Bartholomew Hawkins’ Capital Growth portfolio has performed well against its IMA benchmark. However, it has underperformed in the year to date. ‘That is because it has been a flat market,’ says Lord.

‘To get outperformance when there is less volatility and less happening is not easy. Outperformance in previous years has been down to the depth of our asset allocation and fund selection process. Plus we get all the investment house representatives to critique our process.

‘I don’t know many local peers who go into the detail that we do in the process. For example, for returns, alpha and information ratios, we look at the last nine four-quarter periods and identify how many have been positive. This really helps us find consistent performers.’

Attracting talent

How did he manage to tempt the bank advisers to join a firm with much lower asset levels?
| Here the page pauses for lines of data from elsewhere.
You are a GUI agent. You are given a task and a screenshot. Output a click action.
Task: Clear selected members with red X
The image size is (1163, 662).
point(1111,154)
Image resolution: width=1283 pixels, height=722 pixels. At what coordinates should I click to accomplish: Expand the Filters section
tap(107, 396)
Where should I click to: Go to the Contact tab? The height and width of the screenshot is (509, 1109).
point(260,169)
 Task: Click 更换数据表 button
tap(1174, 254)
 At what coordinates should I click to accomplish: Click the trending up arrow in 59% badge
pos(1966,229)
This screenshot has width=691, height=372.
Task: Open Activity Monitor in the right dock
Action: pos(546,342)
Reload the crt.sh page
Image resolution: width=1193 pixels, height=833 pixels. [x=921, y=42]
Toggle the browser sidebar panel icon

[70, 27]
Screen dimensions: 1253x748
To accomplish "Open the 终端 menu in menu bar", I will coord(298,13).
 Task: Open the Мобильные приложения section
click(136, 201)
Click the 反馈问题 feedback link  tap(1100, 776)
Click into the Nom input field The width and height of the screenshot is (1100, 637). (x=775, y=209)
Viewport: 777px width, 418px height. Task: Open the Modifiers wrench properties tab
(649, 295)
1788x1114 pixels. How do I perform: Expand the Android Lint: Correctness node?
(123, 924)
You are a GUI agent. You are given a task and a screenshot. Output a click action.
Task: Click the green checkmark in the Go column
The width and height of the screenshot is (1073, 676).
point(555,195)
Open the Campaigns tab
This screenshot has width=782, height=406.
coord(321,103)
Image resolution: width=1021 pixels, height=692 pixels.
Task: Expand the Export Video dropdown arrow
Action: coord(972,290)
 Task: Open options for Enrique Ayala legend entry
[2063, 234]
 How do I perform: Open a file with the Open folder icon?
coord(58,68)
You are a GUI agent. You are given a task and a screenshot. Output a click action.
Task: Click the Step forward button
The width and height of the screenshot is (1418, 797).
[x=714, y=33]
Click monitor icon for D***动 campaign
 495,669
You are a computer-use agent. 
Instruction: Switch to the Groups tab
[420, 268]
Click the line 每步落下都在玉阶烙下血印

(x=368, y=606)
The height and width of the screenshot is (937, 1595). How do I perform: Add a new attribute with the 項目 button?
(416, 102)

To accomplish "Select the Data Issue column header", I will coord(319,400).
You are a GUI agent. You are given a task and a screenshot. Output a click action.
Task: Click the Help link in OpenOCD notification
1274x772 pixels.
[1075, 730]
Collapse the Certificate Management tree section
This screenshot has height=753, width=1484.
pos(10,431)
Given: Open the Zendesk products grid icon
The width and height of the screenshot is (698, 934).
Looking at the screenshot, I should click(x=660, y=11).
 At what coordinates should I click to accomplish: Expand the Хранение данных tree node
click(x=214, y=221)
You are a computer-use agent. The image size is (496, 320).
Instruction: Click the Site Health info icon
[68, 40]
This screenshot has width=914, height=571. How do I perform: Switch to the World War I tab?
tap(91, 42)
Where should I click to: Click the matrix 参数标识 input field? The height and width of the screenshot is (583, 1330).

‘Last year, we brought in £28 million of assets – just me, Ian and one other,’ says Lord. ‘[The new signings] know the journey we have been on. They like the proposition, the process, our marketing budget, and they and their clients like our brand. Many firms do part of what we do, but not all.’

Bartholomew Hawkins has spent about £40,000 a year on recruitment agency fees since 2012. Though costly, it has been well worth it to bring in the right talent, says Lord.

He plans to take a break from recruitment for a while. ‘We have spent two years reshaping and reinventing the business,’ he says. ‘We need to consolidate, so that next year our recurring income will cover our overheads. That takes away a lot of business risk.’

Beyond that, he wants to reach £100 million with 10 advisers, he says.

FAST-GROWING FIRM: (L-R) back row – Adam Fox, business and finance manager; Craig Bates, pensions specialist; David Roden, tax and trust specialist; Tracey Morris, marketing manager; Ian Law-Smith, financial planner; Ian Davies, director; front row – Adam Fox, business and finance manager; Nuala Sutton, client relationship co-ordinator; Richard Lord, managing director; Kathryn Tomlinson, client relationship co-ordinator; Leigh Coates-Jennings, client relationship co-ordinator; Deborah Richardson, mortgage and protection specialist.

Big changes

Lord has been preparing for his wedding to Carlene Taylor and their honeymoon in Mauritius. Even without the wedding plans, life has been hectic managing the huge transformation projects at Bartholomew Hawkins in such a short time.

Lord says he is possibly a workaholic and a perfectionist, too. ‘Witness the bags under my eyes,’ he jokes.

However, things are improving now he has a management structure in place, allowing more time to indulge in fine dining. He does so much strategising in the day, he likes to be free of decision making at home, he says.

Reflecting on the progress made at the firm, he believes the marketing initiatives have revolutionised business. ‘Being in the eye of the transformation storm is very stressful. The biggest thing is managing cashflow,’ he says. ‘That only went away last year.

‘I never thought we would be sponsoring the last race at Chepstow, and I would be presenting the trophy to the winner. I took two good clients and my fiancée that day. She said: "This is amazing, well done." It was quite emotional.’

Five top tips

  1. Recruit the best employees you can. Do not try to cut costs by bringing in cheap staff – they are usually cheap for a reason.
  2. Look after your staff by rewarding them and keeping them involved in the development of your business.
  3. Focus your proposition on your clients so everything you do has them in mind. Reputation is part of your brand and image.
  4. Invest in your brand and image. Do not cut costs for your literature, website or marketing.
  5. Find good IFAs and wealth managers who have similar business models with whom to share best ideas.